Reproduce the material below word for word, from the line containing "Click the 第一属性" up to and including its final line.

************

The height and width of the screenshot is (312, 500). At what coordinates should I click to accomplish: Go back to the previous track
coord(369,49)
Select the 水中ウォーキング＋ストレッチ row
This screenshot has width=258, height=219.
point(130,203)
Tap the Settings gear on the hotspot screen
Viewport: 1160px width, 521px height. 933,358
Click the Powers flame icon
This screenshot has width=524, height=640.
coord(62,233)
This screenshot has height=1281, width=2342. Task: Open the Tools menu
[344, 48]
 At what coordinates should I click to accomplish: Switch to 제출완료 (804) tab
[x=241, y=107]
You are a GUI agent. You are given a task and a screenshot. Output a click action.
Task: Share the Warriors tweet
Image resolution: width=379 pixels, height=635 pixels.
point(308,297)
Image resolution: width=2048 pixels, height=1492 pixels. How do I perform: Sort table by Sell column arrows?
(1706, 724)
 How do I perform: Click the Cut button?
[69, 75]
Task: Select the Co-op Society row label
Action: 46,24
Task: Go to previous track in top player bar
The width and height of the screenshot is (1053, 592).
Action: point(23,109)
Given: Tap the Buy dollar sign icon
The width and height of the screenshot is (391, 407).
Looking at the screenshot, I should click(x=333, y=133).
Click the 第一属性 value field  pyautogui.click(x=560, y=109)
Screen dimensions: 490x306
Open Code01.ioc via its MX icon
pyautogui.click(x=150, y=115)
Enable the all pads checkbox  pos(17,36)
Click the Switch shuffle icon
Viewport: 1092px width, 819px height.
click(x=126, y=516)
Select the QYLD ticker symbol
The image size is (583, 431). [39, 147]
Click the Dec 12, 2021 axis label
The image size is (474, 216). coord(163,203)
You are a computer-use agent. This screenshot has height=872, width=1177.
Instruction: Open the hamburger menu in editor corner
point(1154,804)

************

◆ **Solved problem**
Click the 第一属性 value field  pyautogui.click(x=560, y=109)
Screen dimensions: 490x306
Open Code01.ioc via its MX icon
pyautogui.click(x=150, y=115)
Enable the all pads checkbox  pos(17,36)
Click the Switch shuffle icon
Viewport: 1092px width, 819px height.
click(x=126, y=516)
Select the QYLD ticker symbol
The image size is (583, 431). [39, 147]
Click the Dec 12, 2021 axis label
The image size is (474, 216). coord(163,203)
You are a computer-use agent. This screenshot has height=872, width=1177.
Instruction: Open the hamburger menu in editor corner
point(1154,804)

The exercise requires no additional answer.